Financial alone won’t attract me
Brazilian advertising is experiencing an unprecedented cycle of renewal. In the past, acquisition processes involving agencies based in Brazil and international groups dragged on for almost 30 years, an average that fell by half between 1990 and 2000. Today, the interval has plummeted, accelerating the pace of change.
The movement highlights the effusive presence of independent agencies, the trigger for million-dollar deals in the Brazilian advertising industry. “We are experiencing a faster cycle of renewal, given the emergence and acquisition of new agencies. This may be a reflection of the heating up of the advertising market and the current dynamism of the sector”, comments Graziela Di Giorgi, who after 17 years as the leader of Scopen in Latin America founded the consultancy Human/Rise, dedicated to improving the relationship between agencies and advertisers based on a proprietary method of structured work for marketing and people operations.
Looking back, the cyclical leap is clear. From the mid-1990s onwards, Brazilian advertising was dominated by multinational agencies. “It’s interesting to look back. In the 1980s, Brazil only had national agencies. But the arrival of multinationals was so strong that in the following decade the ranking of the ten largest was taken over by international groups,” recalls Antonio Fadiga, CEO of Artplan, part of the Dreamers group.
It became difficult to resist the onslaught of foreigners and the profusion of acquisitions clouded the market until 2015. Despite the aggressive financial targets, negotiations in the past had customers as the bargaining chip. Today, this is no longer the case. The tide is influenced by other factors.
Fadiga invites us to reflect. “Just look to see if a multinational agency has more significant national clients than the accounts aligned globally,” he notes. The executive believes that independent agencies will increase in Brazil, attracted by entrepreneurs inspired by the success of successful ventures, and shrewd enough to notice the number of clients not linked to international groups.

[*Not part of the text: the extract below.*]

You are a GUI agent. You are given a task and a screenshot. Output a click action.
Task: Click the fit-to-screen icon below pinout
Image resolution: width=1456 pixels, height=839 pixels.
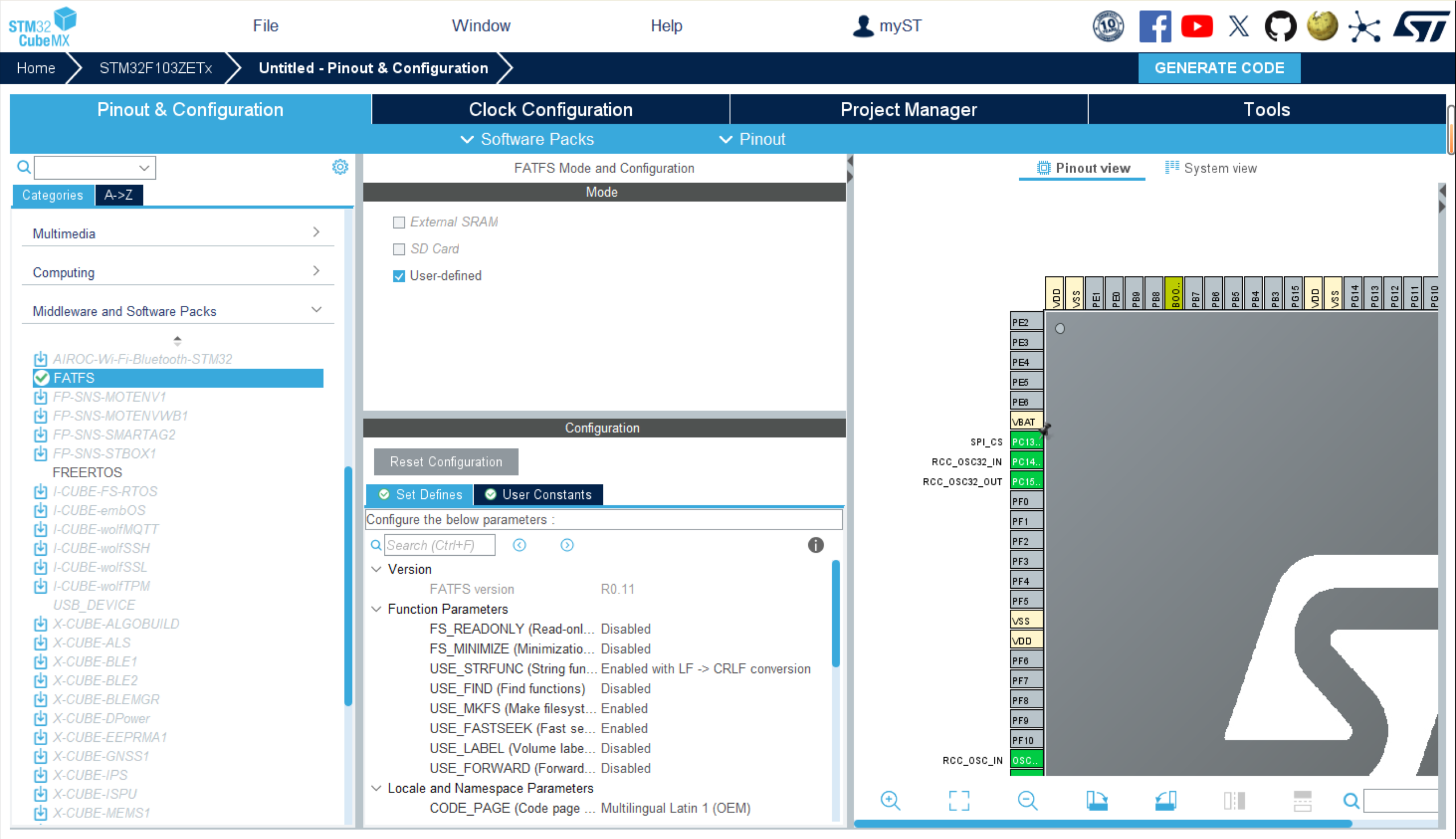pyautogui.click(x=959, y=800)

It becomes easier to jump on the bandwagon and set up an agency. “Why not? I think there will be more movement soon,” he adds. But that doesn’t mean that multinationals will shrink in size. “What will happen is that, quantitatively, we will have more independents, and multinationals will lose some local clients,” he predicts. Fadiga admits that he has met executives with American, French and English accents, but “finance alone won’t attract me,” he warns.